- _RECORD LIST_

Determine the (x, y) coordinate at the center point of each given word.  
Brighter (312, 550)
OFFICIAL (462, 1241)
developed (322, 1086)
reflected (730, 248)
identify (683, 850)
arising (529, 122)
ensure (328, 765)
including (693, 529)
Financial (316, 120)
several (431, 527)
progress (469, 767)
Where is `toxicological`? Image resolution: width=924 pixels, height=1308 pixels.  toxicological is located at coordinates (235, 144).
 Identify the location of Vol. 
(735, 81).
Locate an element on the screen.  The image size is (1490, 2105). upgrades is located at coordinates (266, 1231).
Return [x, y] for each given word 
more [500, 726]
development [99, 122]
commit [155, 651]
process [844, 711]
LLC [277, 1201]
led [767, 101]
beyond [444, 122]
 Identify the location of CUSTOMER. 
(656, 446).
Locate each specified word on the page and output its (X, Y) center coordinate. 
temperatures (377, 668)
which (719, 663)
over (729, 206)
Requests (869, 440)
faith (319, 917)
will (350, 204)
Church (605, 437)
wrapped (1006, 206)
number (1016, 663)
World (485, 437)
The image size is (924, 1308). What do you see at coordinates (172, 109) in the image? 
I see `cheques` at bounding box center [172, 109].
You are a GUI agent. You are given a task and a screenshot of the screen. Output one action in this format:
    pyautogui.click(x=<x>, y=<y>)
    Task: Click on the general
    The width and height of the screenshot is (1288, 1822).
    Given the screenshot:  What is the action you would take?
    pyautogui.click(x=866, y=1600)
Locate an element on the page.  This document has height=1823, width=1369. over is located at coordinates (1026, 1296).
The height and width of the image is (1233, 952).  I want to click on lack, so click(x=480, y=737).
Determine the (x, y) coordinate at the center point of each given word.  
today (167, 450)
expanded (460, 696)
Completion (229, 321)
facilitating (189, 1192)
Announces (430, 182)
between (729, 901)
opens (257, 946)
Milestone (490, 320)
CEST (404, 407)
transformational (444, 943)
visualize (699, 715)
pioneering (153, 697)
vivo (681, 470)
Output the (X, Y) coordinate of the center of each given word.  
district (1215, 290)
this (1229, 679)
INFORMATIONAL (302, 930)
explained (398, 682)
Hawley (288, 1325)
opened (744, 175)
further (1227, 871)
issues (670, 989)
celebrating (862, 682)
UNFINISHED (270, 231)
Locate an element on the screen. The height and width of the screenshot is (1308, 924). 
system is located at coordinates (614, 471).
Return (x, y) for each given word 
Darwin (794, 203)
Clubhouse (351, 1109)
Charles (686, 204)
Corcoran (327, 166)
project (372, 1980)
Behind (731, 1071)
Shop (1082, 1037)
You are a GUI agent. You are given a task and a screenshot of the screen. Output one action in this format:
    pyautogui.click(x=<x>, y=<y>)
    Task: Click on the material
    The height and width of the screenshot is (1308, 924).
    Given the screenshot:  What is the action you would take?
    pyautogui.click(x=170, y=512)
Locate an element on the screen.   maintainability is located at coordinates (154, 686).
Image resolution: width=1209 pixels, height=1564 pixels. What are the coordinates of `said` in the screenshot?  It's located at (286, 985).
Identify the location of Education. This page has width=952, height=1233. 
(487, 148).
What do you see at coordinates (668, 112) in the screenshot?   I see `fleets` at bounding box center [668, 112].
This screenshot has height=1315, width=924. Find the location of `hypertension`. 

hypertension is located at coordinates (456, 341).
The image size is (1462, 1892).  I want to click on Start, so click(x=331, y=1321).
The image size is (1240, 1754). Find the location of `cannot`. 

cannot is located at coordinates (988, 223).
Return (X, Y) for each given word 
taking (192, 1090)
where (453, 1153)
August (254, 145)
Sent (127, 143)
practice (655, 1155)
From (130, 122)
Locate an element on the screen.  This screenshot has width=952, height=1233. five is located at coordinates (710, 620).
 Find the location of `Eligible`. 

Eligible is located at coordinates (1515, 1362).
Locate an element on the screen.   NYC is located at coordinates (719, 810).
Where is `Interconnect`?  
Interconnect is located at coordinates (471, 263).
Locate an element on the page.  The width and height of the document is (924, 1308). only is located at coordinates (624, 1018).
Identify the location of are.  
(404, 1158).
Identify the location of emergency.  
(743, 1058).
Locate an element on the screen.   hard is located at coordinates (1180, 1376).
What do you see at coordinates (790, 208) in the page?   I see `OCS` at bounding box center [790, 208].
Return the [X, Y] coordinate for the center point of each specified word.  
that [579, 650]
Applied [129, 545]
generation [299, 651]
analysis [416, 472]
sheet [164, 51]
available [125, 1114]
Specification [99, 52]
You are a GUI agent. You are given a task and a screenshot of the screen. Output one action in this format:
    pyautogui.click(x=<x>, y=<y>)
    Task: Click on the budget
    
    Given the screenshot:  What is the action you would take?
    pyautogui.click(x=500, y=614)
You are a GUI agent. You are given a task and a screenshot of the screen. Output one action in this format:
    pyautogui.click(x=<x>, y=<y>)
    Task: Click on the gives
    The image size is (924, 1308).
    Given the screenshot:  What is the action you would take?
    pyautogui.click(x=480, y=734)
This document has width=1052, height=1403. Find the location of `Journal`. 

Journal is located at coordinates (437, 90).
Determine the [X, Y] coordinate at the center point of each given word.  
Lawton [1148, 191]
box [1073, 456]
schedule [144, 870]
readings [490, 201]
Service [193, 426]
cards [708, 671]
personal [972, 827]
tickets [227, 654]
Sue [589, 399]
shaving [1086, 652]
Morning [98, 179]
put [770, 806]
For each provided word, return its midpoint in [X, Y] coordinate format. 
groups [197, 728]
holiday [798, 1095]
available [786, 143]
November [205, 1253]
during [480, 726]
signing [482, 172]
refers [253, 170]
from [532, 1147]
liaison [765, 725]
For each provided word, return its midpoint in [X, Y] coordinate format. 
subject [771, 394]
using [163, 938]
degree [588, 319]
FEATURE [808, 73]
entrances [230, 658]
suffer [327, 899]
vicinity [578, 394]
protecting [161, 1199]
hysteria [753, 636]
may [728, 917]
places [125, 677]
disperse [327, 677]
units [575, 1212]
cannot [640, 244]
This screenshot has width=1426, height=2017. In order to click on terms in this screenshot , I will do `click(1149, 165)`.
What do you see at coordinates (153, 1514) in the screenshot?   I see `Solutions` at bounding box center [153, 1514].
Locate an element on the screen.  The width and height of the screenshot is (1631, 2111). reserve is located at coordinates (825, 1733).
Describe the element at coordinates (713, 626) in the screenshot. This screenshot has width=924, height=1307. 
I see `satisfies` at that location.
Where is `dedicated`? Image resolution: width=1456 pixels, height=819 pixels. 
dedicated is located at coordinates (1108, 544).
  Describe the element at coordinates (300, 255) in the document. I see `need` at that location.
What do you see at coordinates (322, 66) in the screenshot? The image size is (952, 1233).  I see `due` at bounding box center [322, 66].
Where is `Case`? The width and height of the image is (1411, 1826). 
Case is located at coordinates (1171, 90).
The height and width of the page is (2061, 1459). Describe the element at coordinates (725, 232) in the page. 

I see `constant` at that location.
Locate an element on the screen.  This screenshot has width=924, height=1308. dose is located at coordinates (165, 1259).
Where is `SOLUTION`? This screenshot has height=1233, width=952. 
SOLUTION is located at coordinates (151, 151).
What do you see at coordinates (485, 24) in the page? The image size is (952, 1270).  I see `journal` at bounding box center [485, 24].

- _WHAT YOU WILL DO_
Copy all of the data above, line for line, with no changes.

- _COMPLETED TASK_
Determine the (x, y) coordinate at the center point of each given word.  
Brighter (312, 550)
OFFICIAL (462, 1241)
developed (322, 1086)
reflected (730, 248)
identify (683, 850)
arising (529, 122)
ensure (328, 765)
including (693, 529)
Financial (316, 120)
several (431, 527)
progress (469, 767)
Where is `toxicological`? Image resolution: width=924 pixels, height=1308 pixels.  toxicological is located at coordinates (235, 144).
 Identify the location of Vol. 
(735, 81).
Locate an element on the screen.  The image size is (1490, 2105). upgrades is located at coordinates (266, 1231).
Return [x, y] for each given word 
more [500, 726]
development [99, 122]
commit [155, 651]
process [844, 711]
LLC [277, 1201]
led [767, 101]
beyond [444, 122]
 Identify the location of CUSTOMER. 
(656, 446).
Locate each specified word on the page and output its (X, Y) center coordinate. 
temperatures (377, 668)
which (719, 663)
over (729, 206)
Requests (869, 440)
faith (319, 917)
will (350, 204)
Church (605, 437)
wrapped (1006, 206)
number (1016, 663)
World (485, 437)
The image size is (924, 1308). What do you see at coordinates (172, 109) in the image? 
I see `cheques` at bounding box center [172, 109].
You are a GUI agent. You are given a task and a screenshot of the screen. Output one action in this format:
    pyautogui.click(x=<x>, y=<y>)
    Task: Click on the general
    The width and height of the screenshot is (1288, 1822).
    Given the screenshot:  What is the action you would take?
    pyautogui.click(x=866, y=1600)
Locate an element on the page.  This document has height=1823, width=1369. over is located at coordinates (1026, 1296).
The height and width of the image is (1233, 952).  I want to click on lack, so click(x=480, y=737).
Determine the (x, y) coordinate at the center point of each given word.  
today (167, 450)
expanded (460, 696)
Completion (229, 321)
facilitating (189, 1192)
Announces (430, 182)
between (729, 901)
opens (257, 946)
Milestone (490, 320)
CEST (404, 407)
transformational (444, 943)
visualize (699, 715)
pioneering (153, 697)
vivo (681, 470)
Output the (X, Y) coordinate of the center of each given word.  
district (1215, 290)
this (1229, 679)
INFORMATIONAL (302, 930)
explained (398, 682)
Hawley (288, 1325)
opened (744, 175)
further (1227, 871)
issues (670, 989)
celebrating (862, 682)
UNFINISHED (270, 231)
Locate an element on the screen. The height and width of the screenshot is (1308, 924). 
system is located at coordinates (614, 471).
Return (x, y) for each given word 
Darwin (794, 203)
Clubhouse (351, 1109)
Charles (686, 204)
Corcoran (327, 166)
project (372, 1980)
Behind (731, 1071)
Shop (1082, 1037)
You are a GUI agent. You are given a task and a screenshot of the screen. Output one action in this format:
    pyautogui.click(x=<x>, y=<y>)
    Task: Click on the material
    The height and width of the screenshot is (1308, 924).
    Given the screenshot:  What is the action you would take?
    pyautogui.click(x=170, y=512)
Locate an element on the screen.   maintainability is located at coordinates (154, 686).
Image resolution: width=1209 pixels, height=1564 pixels. What are the coordinates of `said` in the screenshot?  It's located at (286, 985).
Identify the location of Education. This page has width=952, height=1233. 
(487, 148).
What do you see at coordinates (668, 112) in the screenshot?   I see `fleets` at bounding box center [668, 112].
This screenshot has height=1315, width=924. Find the location of `hypertension`. 

hypertension is located at coordinates (456, 341).
The image size is (1462, 1892).  I want to click on Start, so click(x=331, y=1321).
The image size is (1240, 1754). Find the location of `cannot`. 

cannot is located at coordinates (988, 223).
Return (X, Y) for each given word 
taking (192, 1090)
where (453, 1153)
August (254, 145)
Sent (127, 143)
practice (655, 1155)
From (130, 122)
Locate an element on the screen.  This screenshot has width=952, height=1233. five is located at coordinates (710, 620).
 Find the location of `Eligible`. 

Eligible is located at coordinates (1515, 1362).
Locate an element on the screen.   NYC is located at coordinates (719, 810).
Where is `Interconnect`?  
Interconnect is located at coordinates (471, 263).
Locate an element on the page.  The width and height of the document is (924, 1308). only is located at coordinates (624, 1018).
Identify the location of are.  
(404, 1158).
Identify the location of emergency.  
(743, 1058).
Locate an element on the screen.   hard is located at coordinates (1180, 1376).
What do you see at coordinates (790, 208) in the page?   I see `OCS` at bounding box center [790, 208].
Return the [X, Y] coordinate for the center point of each specified word.  
that [579, 650]
Applied [129, 545]
generation [299, 651]
analysis [416, 472]
sheet [164, 51]
available [125, 1114]
Specification [99, 52]
You are a GUI agent. You are given a task and a screenshot of the screen. Output one action in this format:
    pyautogui.click(x=<x>, y=<y>)
    Task: Click on the budget
    
    Given the screenshot:  What is the action you would take?
    pyautogui.click(x=500, y=614)
You are a GUI agent. You are given a task and a screenshot of the screen. Output one action in this format:
    pyautogui.click(x=<x>, y=<y>)
    Task: Click on the gives
    The image size is (924, 1308).
    Given the screenshot:  What is the action you would take?
    pyautogui.click(x=480, y=734)
This document has width=1052, height=1403. Find the location of `Journal`. 

Journal is located at coordinates (437, 90).
Determine the [X, Y] coordinate at the center point of each given word.  
Lawton [1148, 191]
box [1073, 456]
schedule [144, 870]
readings [490, 201]
Service [193, 426]
cards [708, 671]
personal [972, 827]
tickets [227, 654]
Sue [589, 399]
shaving [1086, 652]
Morning [98, 179]
put [770, 806]
For each provided word, return its midpoint in [X, Y] coordinate format. 
groups [197, 728]
holiday [798, 1095]
available [786, 143]
November [205, 1253]
during [480, 726]
signing [482, 172]
refers [253, 170]
from [532, 1147]
liaison [765, 725]
For each provided word, return its midpoint in [X, Y] coordinate format. 
subject [771, 394]
using [163, 938]
degree [588, 319]
FEATURE [808, 73]
entrances [230, 658]
suffer [327, 899]
vicinity [578, 394]
protecting [161, 1199]
hysteria [753, 636]
may [728, 917]
places [125, 677]
disperse [327, 677]
units [575, 1212]
cannot [640, 244]
This screenshot has width=1426, height=2017. In order to click on terms in this screenshot , I will do `click(1149, 165)`.
What do you see at coordinates (153, 1514) in the screenshot?   I see `Solutions` at bounding box center [153, 1514].
Locate an element on the screen.  The width and height of the screenshot is (1631, 2111). reserve is located at coordinates (825, 1733).
Describe the element at coordinates (713, 626) in the screenshot. This screenshot has width=924, height=1307. 
I see `satisfies` at that location.
Where is `dedicated`? Image resolution: width=1456 pixels, height=819 pixels. 
dedicated is located at coordinates (1108, 544).
  Describe the element at coordinates (300, 255) in the document. I see `need` at that location.
What do you see at coordinates (322, 66) in the screenshot? The image size is (952, 1233).  I see `due` at bounding box center [322, 66].
Where is `Case`? The width and height of the image is (1411, 1826). 
Case is located at coordinates (1171, 90).
The height and width of the page is (2061, 1459). Describe the element at coordinates (725, 232) in the page. 

I see `constant` at that location.
Locate an element on the screen.  This screenshot has width=924, height=1308. dose is located at coordinates (165, 1259).
Where is `SOLUTION`? This screenshot has height=1233, width=952. 
SOLUTION is located at coordinates (151, 151).
What do you see at coordinates (485, 24) in the page? The image size is (952, 1270).  I see `journal` at bounding box center [485, 24].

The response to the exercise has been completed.